Set problem ▸ Reproduce each of the rows below word for word, omitting the pictures.

-- start Materials provided --

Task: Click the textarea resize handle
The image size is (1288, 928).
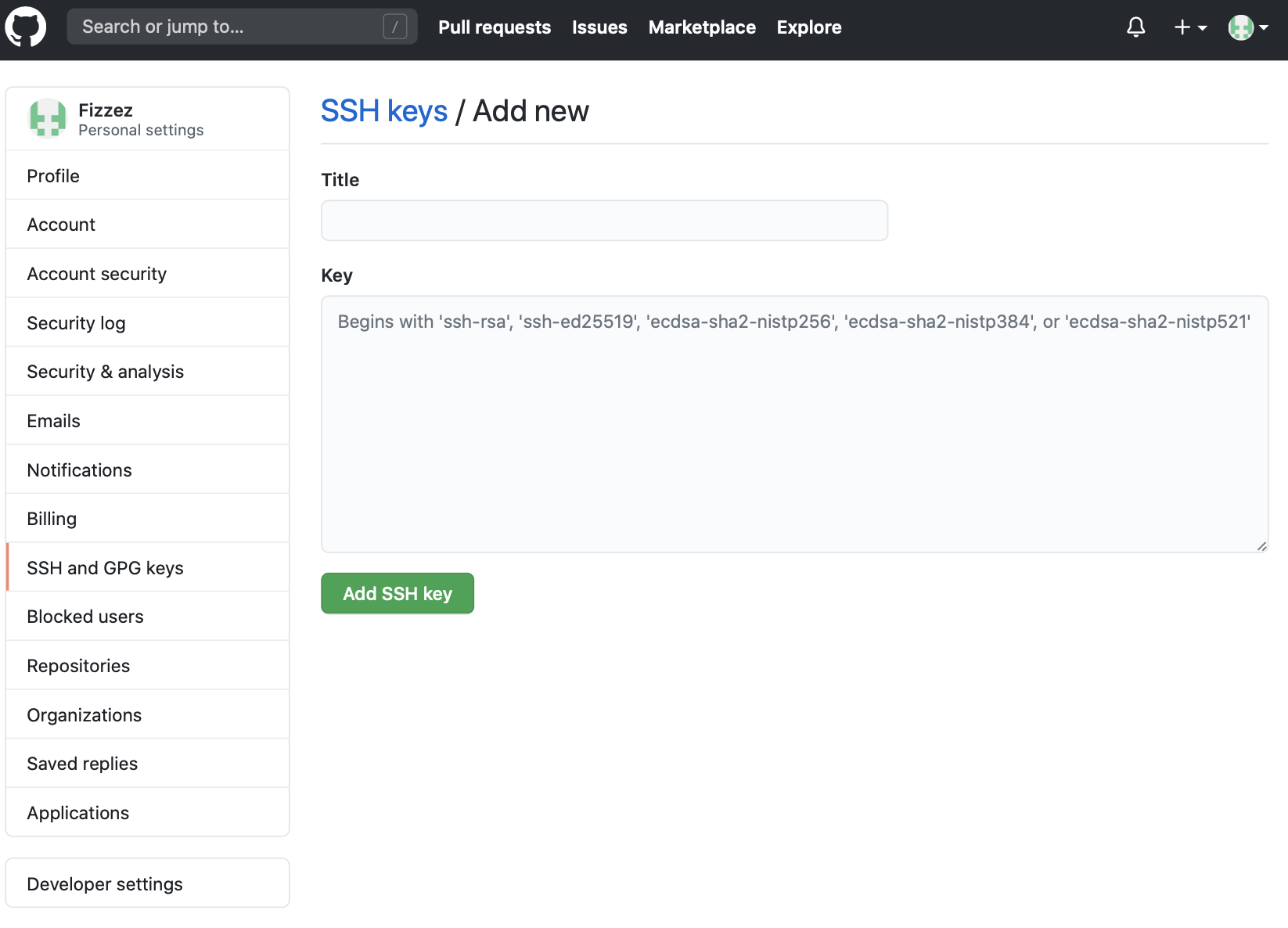Action: click(1261, 545)
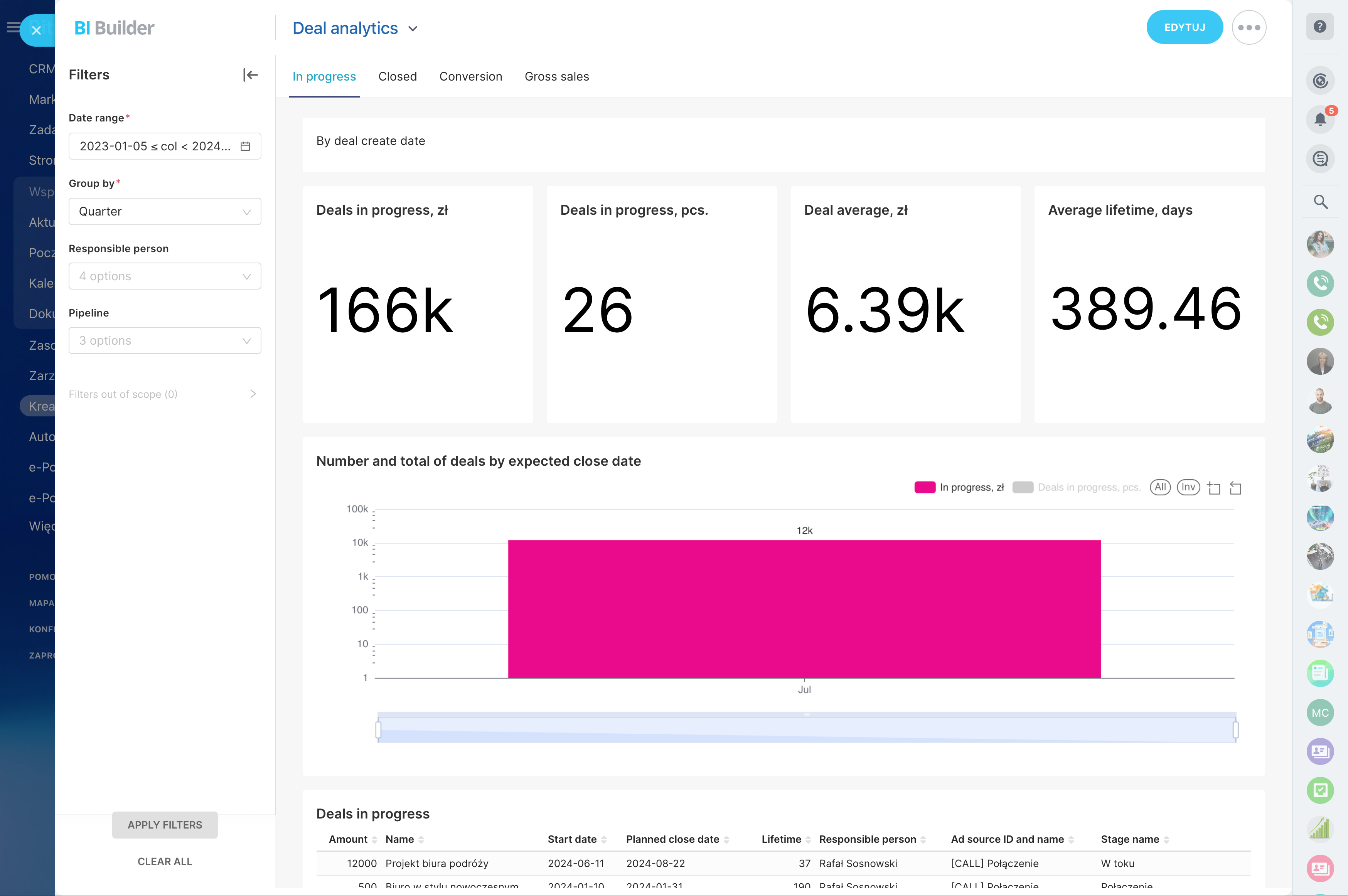Viewport: 1348px width, 896px height.
Task: Click the EDYTUJ button
Action: pyautogui.click(x=1184, y=27)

-- end Materials provided --

Exercise output ▸
Task: Click the textarea resize handle
The image size is (1288, 928).
Action: click(1261, 545)
Viewport: 1348px width, 896px height.
Task: Click the EDYTUJ button
Action: pyautogui.click(x=1184, y=27)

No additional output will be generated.